Problem set:
(a) From the OpenRefine reconciliation thread, return the passage verbatim: begin at the words "If there's a" and stop after "rings any bells.".
(b) List every distinct word of two or more letters that the OpenRefine reconciliation thread writes entirely in capital letters.

Selected excerpt:
------------------------------------------------
It's a bit complicated AND it generates as much queries as possible
values. I guess the reconcile API would allow to have a multiple should
constraints on the same property?
If yes, would there be a way to craft a multivalued query on one
property?

Guess I am dreaming but I just want to make sure.
If there's a way to do by passing by an API or so I am also interested
as along as we can still use the marvelous reconcil UI facet/candidates
after.

Let me know if that rings any bells.

Best regards,

Paul

Paul

unread,
Jun 14, 2022, 6:14:27 PM6/14/22
to openr...@googlegroups.com
As a follow up, in my use case what I need is something like a or
between values. 
Others might need an "AND".
And actually doing an "AND" can be done by using multiple columns on
the same property. Candidates will get better score with the number of
values they have in the targeted property. 100 will mean a full
matching AND.

In my case doing with one column and then one property constraint by
value (painter, scupltor, engraver...) lowers the scores as one person
having all the possible occupations is very unlikely. But still
logically possible. In such a case candidates with score above ~70
could be considered as full matching. Which can actually be done in two
clicks thanks to beautiful Open Refine reconciliation facets and
actions.

So I guess that the way to go.
And at least in that case we stick to only one query by alignment to
achieve.
------------------------------------------------
Entries shown:
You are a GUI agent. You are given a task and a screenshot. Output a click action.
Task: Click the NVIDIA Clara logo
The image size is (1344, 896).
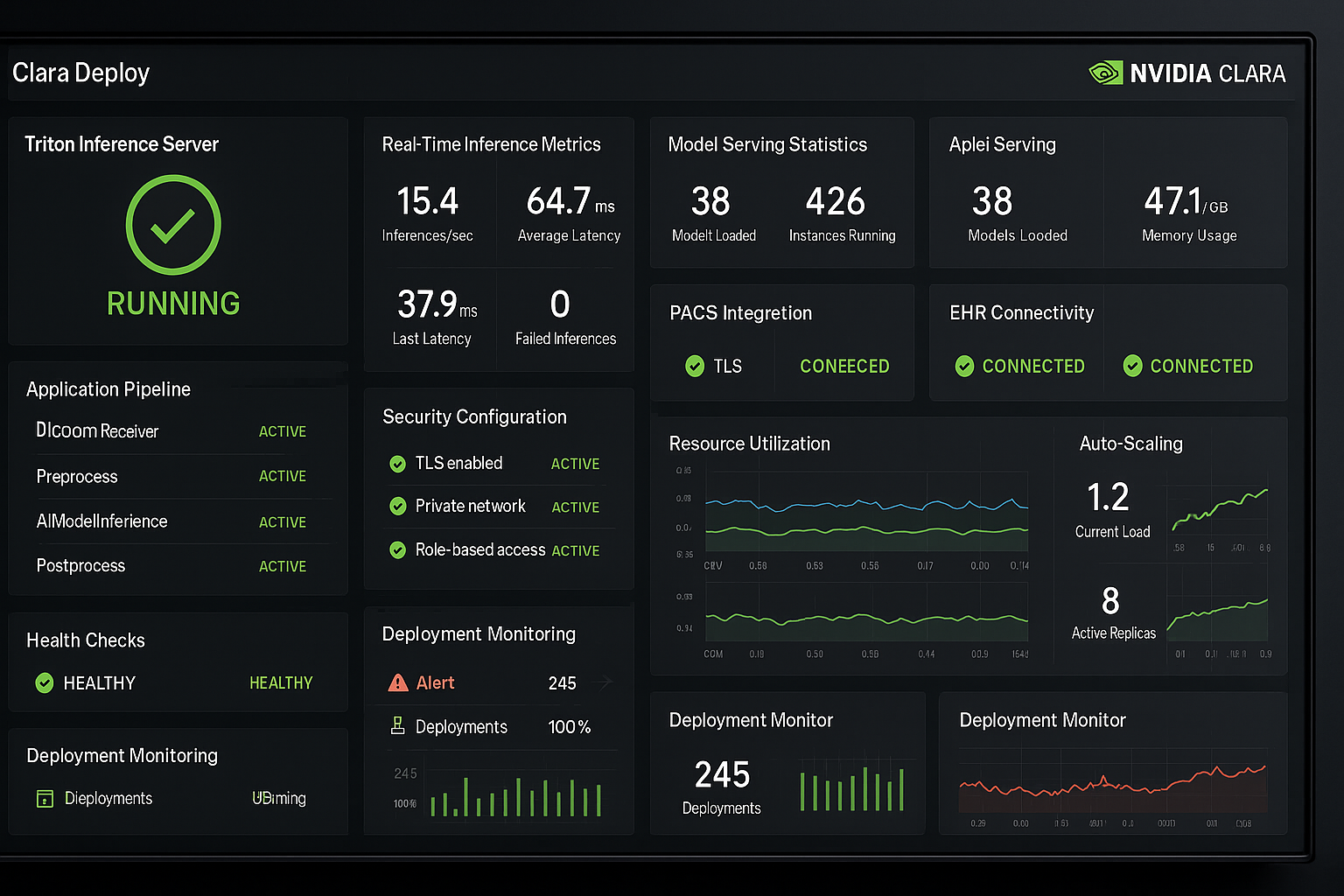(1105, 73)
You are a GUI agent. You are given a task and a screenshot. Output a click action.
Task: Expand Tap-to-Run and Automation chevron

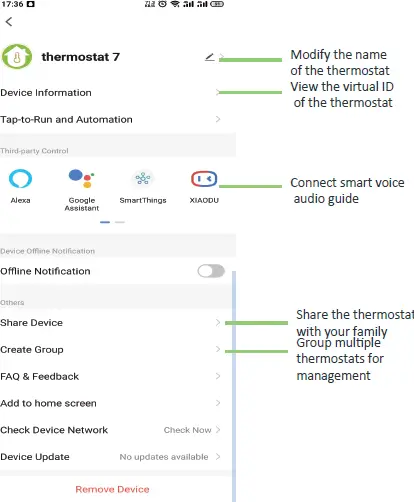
------------------------------------------------
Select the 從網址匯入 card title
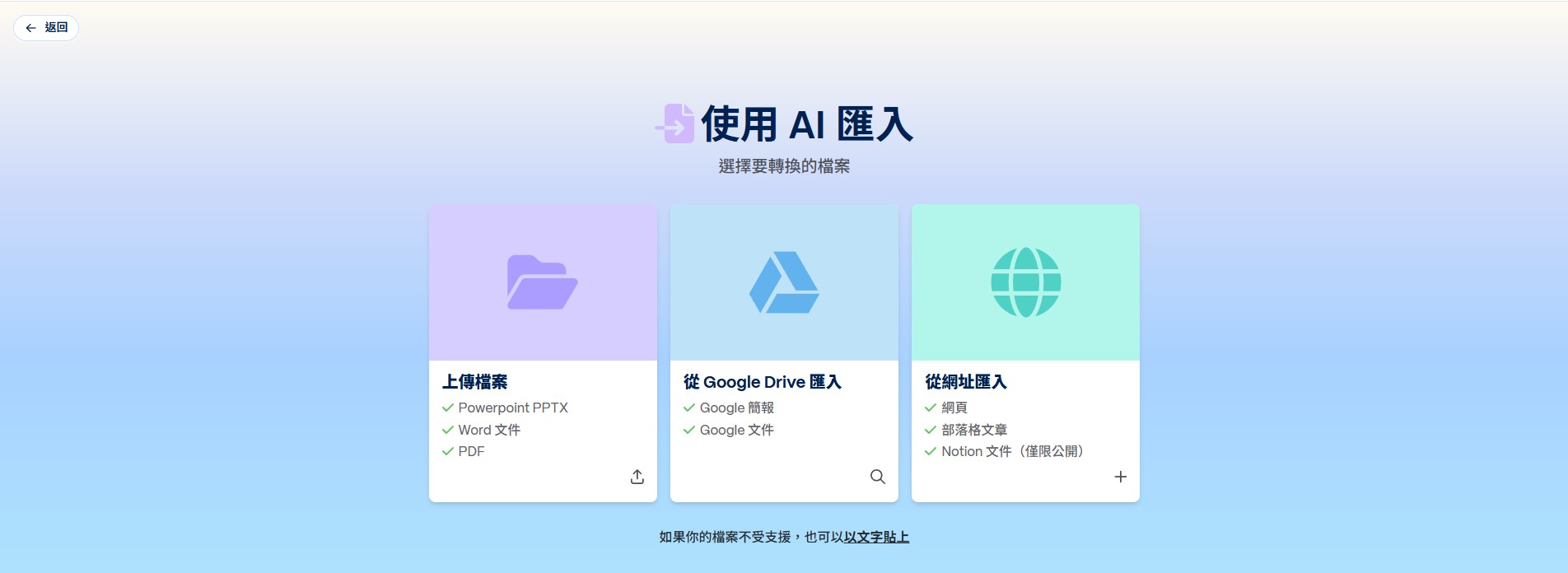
------------------------------------------------
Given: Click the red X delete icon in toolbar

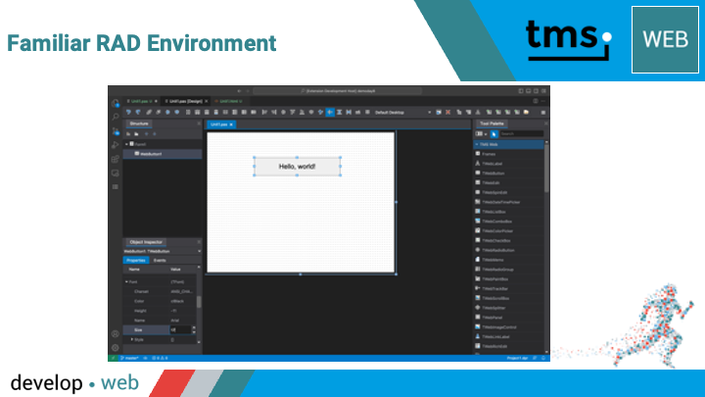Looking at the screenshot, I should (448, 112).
------------------------------------------------
Solutions by task:
(a)
If there's a way to do by passing by an API or so I am also interested
as along as we can still use the marvelous reconcil UI facet/candidates
after.

Let me know if that rings any bells.

(b)
AND
API
UI
PM